## Written instruction
Quote all of the material below verbatim, keeping every line unchanged.

[Dataset excerpt]
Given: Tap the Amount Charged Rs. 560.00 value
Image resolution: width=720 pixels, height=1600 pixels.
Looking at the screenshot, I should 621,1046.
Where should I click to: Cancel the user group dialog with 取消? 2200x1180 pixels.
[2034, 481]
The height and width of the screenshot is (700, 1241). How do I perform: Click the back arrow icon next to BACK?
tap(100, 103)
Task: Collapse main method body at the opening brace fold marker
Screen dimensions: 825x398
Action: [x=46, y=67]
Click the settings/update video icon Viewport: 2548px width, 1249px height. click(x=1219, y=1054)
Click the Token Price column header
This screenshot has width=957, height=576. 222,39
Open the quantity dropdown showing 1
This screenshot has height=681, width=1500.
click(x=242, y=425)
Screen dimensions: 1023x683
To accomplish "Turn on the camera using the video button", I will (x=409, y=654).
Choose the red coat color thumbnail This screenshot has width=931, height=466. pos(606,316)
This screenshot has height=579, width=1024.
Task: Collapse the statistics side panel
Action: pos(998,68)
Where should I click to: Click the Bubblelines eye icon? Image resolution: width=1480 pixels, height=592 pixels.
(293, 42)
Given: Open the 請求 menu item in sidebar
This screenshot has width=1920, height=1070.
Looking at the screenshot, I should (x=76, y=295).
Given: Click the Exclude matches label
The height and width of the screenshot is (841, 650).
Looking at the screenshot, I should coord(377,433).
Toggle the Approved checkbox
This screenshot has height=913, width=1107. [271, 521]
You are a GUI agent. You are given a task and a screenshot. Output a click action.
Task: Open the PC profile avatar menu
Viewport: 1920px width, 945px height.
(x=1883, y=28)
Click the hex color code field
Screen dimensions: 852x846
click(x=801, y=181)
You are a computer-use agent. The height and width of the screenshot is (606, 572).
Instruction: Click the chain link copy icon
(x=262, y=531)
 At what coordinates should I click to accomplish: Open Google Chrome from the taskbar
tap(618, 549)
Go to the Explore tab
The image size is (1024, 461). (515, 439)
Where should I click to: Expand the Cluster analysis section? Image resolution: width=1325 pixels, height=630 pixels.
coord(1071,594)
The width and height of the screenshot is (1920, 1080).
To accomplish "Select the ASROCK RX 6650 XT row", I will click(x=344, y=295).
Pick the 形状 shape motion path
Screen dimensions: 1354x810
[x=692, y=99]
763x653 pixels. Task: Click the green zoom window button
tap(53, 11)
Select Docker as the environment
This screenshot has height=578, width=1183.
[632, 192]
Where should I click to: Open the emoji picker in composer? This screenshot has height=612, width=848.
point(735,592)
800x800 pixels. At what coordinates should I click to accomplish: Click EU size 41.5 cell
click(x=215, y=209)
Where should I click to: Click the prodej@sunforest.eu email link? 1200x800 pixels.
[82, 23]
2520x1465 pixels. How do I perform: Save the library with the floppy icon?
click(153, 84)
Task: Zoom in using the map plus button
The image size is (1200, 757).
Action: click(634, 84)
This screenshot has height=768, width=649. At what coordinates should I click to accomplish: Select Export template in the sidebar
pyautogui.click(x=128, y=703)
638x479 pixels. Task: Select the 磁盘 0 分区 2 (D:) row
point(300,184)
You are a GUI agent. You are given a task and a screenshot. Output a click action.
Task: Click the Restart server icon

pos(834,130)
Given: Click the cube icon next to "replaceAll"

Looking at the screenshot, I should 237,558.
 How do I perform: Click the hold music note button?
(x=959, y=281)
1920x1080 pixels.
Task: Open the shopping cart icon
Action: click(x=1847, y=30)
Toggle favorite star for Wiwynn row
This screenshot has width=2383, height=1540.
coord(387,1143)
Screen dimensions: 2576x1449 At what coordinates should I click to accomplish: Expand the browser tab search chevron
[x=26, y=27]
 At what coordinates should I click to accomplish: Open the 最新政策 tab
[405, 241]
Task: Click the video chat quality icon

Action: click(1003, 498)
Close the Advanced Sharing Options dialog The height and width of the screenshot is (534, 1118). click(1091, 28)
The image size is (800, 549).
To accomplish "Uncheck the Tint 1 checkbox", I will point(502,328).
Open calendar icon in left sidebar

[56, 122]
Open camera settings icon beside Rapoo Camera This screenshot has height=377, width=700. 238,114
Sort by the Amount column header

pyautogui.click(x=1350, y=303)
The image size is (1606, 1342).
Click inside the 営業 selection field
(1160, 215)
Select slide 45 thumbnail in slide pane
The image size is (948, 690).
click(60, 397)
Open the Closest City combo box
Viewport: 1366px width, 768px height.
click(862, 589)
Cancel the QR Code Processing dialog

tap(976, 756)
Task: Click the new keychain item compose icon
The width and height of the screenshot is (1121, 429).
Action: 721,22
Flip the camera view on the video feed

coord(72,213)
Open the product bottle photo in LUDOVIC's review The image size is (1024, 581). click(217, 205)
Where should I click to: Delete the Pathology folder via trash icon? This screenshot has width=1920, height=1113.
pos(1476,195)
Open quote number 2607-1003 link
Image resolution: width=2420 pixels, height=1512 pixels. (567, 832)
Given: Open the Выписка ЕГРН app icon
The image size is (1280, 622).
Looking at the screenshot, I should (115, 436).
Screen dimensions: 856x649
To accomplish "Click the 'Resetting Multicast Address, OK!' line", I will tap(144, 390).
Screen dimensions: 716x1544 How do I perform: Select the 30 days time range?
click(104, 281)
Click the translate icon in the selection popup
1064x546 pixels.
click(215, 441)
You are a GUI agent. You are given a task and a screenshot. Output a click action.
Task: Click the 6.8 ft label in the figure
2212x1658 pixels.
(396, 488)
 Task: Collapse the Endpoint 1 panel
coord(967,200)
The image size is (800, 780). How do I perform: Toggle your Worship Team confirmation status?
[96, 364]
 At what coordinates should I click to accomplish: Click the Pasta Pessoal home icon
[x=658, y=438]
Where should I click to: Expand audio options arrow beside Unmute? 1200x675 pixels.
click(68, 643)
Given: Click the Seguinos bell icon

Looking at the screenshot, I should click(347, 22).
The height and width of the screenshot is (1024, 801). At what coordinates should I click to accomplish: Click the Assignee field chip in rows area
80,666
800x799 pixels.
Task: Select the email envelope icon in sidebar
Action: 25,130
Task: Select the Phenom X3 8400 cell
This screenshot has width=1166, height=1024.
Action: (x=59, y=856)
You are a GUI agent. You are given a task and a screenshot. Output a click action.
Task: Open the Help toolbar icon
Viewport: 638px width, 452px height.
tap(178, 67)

## Response below
Given: Tap the Amount Charged Rs. 560.00 value
Image resolution: width=720 pixels, height=1600 pixels.
Looking at the screenshot, I should 621,1046.
Where should I click to: Cancel the user group dialog with 取消? 2200x1180 pixels.
[2034, 481]
The height and width of the screenshot is (700, 1241). How do I perform: Click the back arrow icon next to BACK?
tap(100, 103)
Task: Collapse main method body at the opening brace fold marker
Screen dimensions: 825x398
Action: [x=46, y=67]
Click the settings/update video icon Viewport: 2548px width, 1249px height. click(x=1219, y=1054)
Click the Token Price column header
This screenshot has width=957, height=576. 222,39
Open the quantity dropdown showing 1
This screenshot has height=681, width=1500.
click(x=242, y=425)
Screen dimensions: 1023x683
To accomplish "Turn on the camera using the video button", I will (x=409, y=654).
Choose the red coat color thumbnail This screenshot has width=931, height=466. pos(606,316)
This screenshot has height=579, width=1024.
Task: Collapse the statistics side panel
Action: pos(998,68)
Where should I click to: Click the Bubblelines eye icon? Image resolution: width=1480 pixels, height=592 pixels.
(293, 42)
Given: Open the 請求 menu item in sidebar
This screenshot has width=1920, height=1070.
Looking at the screenshot, I should (x=76, y=295).
Given: Click the Exclude matches label
The height and width of the screenshot is (841, 650).
Looking at the screenshot, I should coord(377,433).
Toggle the Approved checkbox
This screenshot has height=913, width=1107. [271, 521]
You are a GUI agent. You are given a task and a screenshot. Output a click action.
Task: Open the PC profile avatar menu
Viewport: 1920px width, 945px height.
(x=1883, y=28)
Click the hex color code field
Screen dimensions: 852x846
click(x=801, y=181)
You are a computer-use agent. The height and width of the screenshot is (606, 572).
Instruction: Click the chain link copy icon
(x=262, y=531)
 At what coordinates should I click to accomplish: Open Google Chrome from the taskbar
tap(618, 549)
Go to the Explore tab
The image size is (1024, 461). (515, 439)
Where should I click to: Expand the Cluster analysis section? Image resolution: width=1325 pixels, height=630 pixels.
coord(1071,594)
The width and height of the screenshot is (1920, 1080).
To accomplish "Select the ASROCK RX 6650 XT row", I will click(x=344, y=295).
Pick the 形状 shape motion path
Screen dimensions: 1354x810
[x=692, y=99]
763x653 pixels. Task: Click the green zoom window button
tap(53, 11)
Select Docker as the environment
This screenshot has height=578, width=1183.
[632, 192]
Where should I click to: Open the emoji picker in composer? This screenshot has height=612, width=848.
point(735,592)
800x800 pixels. At what coordinates should I click to accomplish: Click EU size 41.5 cell
click(x=215, y=209)
Where should I click to: Click the prodej@sunforest.eu email link? 1200x800 pixels.
[82, 23]
2520x1465 pixels. How do I perform: Save the library with the floppy icon?
click(153, 84)
Task: Zoom in using the map plus button
The image size is (1200, 757).
Action: click(634, 84)
This screenshot has height=768, width=649. At what coordinates should I click to accomplish: Select Export template in the sidebar
pyautogui.click(x=128, y=703)
638x479 pixels. Task: Select the 磁盘 0 分区 2 (D:) row
point(300,184)
You are a GUI agent. You are given a task and a screenshot. Output a click action.
Task: Click the Restart server icon

pos(834,130)
Given: Click the cube icon next to "replaceAll"

Looking at the screenshot, I should 237,558.
 How do I perform: Click the hold music note button?
(x=959, y=281)
1920x1080 pixels.
Task: Open the shopping cart icon
Action: click(x=1847, y=30)
Toggle favorite star for Wiwynn row
This screenshot has width=2383, height=1540.
coord(387,1143)
Screen dimensions: 2576x1449 At what coordinates should I click to accomplish: Expand the browser tab search chevron
[x=26, y=27]
 At what coordinates should I click to accomplish: Open the 最新政策 tab
[405, 241]
Task: Click the video chat quality icon

Action: click(1003, 498)
Close the Advanced Sharing Options dialog The height and width of the screenshot is (534, 1118). click(1091, 28)
The image size is (800, 549).
To accomplish "Uncheck the Tint 1 checkbox", I will point(502,328).
Open calendar icon in left sidebar

[56, 122]
Open camera settings icon beside Rapoo Camera This screenshot has height=377, width=700. 238,114
Sort by the Amount column header

pyautogui.click(x=1350, y=303)
The image size is (1606, 1342).
Click inside the 営業 selection field
(1160, 215)
Select slide 45 thumbnail in slide pane
The image size is (948, 690).
click(60, 397)
Open the Closest City combo box
Viewport: 1366px width, 768px height.
click(862, 589)
Cancel the QR Code Processing dialog

tap(976, 756)
Task: Click the new keychain item compose icon
The width and height of the screenshot is (1121, 429).
Action: 721,22
Flip the camera view on the video feed

coord(72,213)
Open the product bottle photo in LUDOVIC's review The image size is (1024, 581). click(217, 205)
Where should I click to: Delete the Pathology folder via trash icon? This screenshot has width=1920, height=1113.
pos(1476,195)
Open quote number 2607-1003 link
Image resolution: width=2420 pixels, height=1512 pixels. (567, 832)
Given: Open the Выписка ЕГРН app icon
The image size is (1280, 622).
Looking at the screenshot, I should (115, 436).
Screen dimensions: 856x649
To accomplish "Click the 'Resetting Multicast Address, OK!' line", I will tap(144, 390).
Screen dimensions: 716x1544 How do I perform: Select the 30 days time range?
click(104, 281)
Click the translate icon in the selection popup
1064x546 pixels.
click(215, 441)
You are a GUI agent. You are given a task and a screenshot. Output a click action.
Task: Click the 6.8 ft label in the figure
2212x1658 pixels.
(396, 488)
 Task: Collapse the Endpoint 1 panel
coord(967,200)
The image size is (800, 780). How do I perform: Toggle your Worship Team confirmation status?
[96, 364]
 At what coordinates should I click to accomplish: Click the Pasta Pessoal home icon
[x=658, y=438]
Where should I click to: Expand audio options arrow beside Unmute? 1200x675 pixels.
click(68, 643)
Given: Click the Seguinos bell icon

Looking at the screenshot, I should click(347, 22).
The height and width of the screenshot is (1024, 801). At what coordinates should I click to accomplish: Click the Assignee field chip in rows area
80,666
800x799 pixels.
Task: Select the email envelope icon in sidebar
Action: 25,130
Task: Select the Phenom X3 8400 cell
This screenshot has width=1166, height=1024.
Action: (x=59, y=856)
You are a GUI agent. You are given a task and a screenshot. Output a click action.
Task: Open the Help toolbar icon
Viewport: 638px width, 452px height.
tap(178, 67)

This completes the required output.